• **Source text**
* * *

As we go to press, the fate of President Barack Obama’s health-care reform legislation remains unclear. So do the prospects for his presidency and for the nation’s politics and future.
The victory of Republican Scott Brown in last month’s special election in Massachusetts deprived Democrats of the sixtieth vote they need in the Senate to override a Republican filibuster of any health-care reform bill that might emerge from efforts to marry the separate bills already passed by the Senate and the House. One option is for Democrats to try once again to attract at least one Republican senator to support a new and presumably modified bill. That seems unlikely. The more plausible option is to convince disgruntled House Democrats to pass the Senate version of the bill and use the budget “reconciliation” process to work through amendments. Passing legislation through the reconciliation process requires a simple majority, and is thus immune from a filibuster. Republicans (and some Democrats) claim that resorting to the reconciliation process would be an abuse of the majority’s power, but the Republicans themselves used reconciliation to pass the 2001 and ’03 Bush tax cuts, among other things. The real abuse—and what has so profoundly distorted the legislative process—is the Republicans’ eagerness to use the filibuster to obstruct everything the administration has tried to accomplish. In a representative democracy, passage of laws should require only a majority. Routinely requiring a supermajority is a recipe for governmental paralysis and political demoralization—precisely the situation now facing the country—and something the president has eloquently, but so far futilely, tried to correct.

* * *

• **Information supplied**
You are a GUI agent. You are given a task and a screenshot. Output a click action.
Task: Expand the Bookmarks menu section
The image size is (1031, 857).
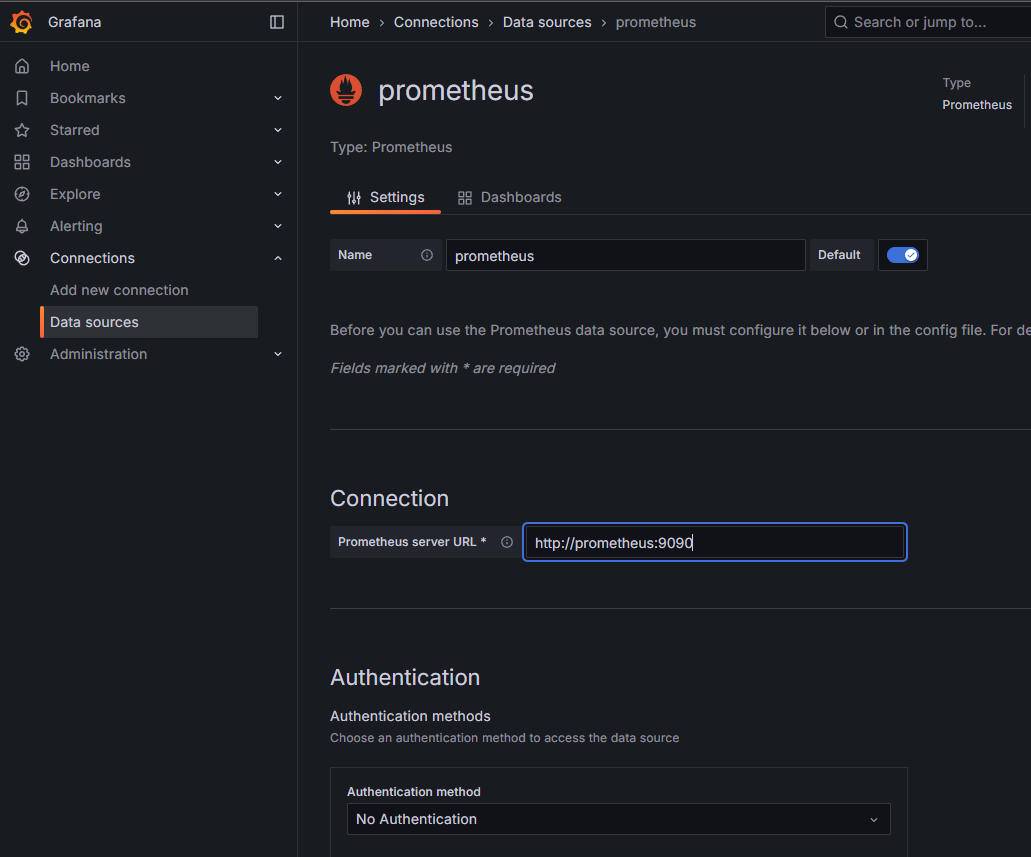click(278, 98)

* * *

• **Activity 1**
In the editorial on health-care reform, what does passing legislation through the reconciliation process require?
• **Activity 2**
List everything the editorial on health-care reform says remains unclear.
The listing has nothing to do with this.

• **Response 1**
A simple majority.

• **Response 2**
- The fate of President Barack Obama's health-care reform legislation
- The prospects for his presidency
- The prospects for the nation's politics
- The prospects for the nation's future